The governments of India and the tiny island country in the east signed an agreement in early March under which Indian exporters can ship mangoes to Mauritius between April 1 and August 31.

Mauritius imports a large quantity of mango from Pakistan due to price competitiveness. Mango export from Pakistan works out to cheaper for that country than that from India. But, non-availability of the king of mango - Alphonso - and certain other varieties might give India some advantages over Pakistan.

Without specifying any quantity, Ali said, "The biggest obstacle for Indian exporters is the freight subsidy. Export subsidy offered by the government of Pakistan makes their exporters competitive in global markets. Therefore, we urged government to raise freight subsidy to 70 per cent (from 30 per cent now) so that Indian exporters would be price competitive."

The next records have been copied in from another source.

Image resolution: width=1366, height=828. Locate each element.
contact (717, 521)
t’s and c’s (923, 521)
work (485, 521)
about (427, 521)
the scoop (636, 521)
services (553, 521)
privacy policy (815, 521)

Agricultural and Processed Food Products Export Development Authority (Apeda) has urged exporters to follow proper guidelines to make Indian mangoes acceptable for Mauritian consumers. Apeda has urged exporters to make vapour heat treatment at 47.8 degrees centigrade for 20 minutes or hot water treatment as specified by global norms.

"Exporters can utilise the current mango season for export to Mauritius," said R Ravindra, deputy general manager, Apeda. Meanwhile, opening up of two major markets, Mauritius and European Union, will help push mango exports. Mango production in India is likely to decline this year by 25-30 per cent, due to crop damage following unseasonal rainfall in major growing states.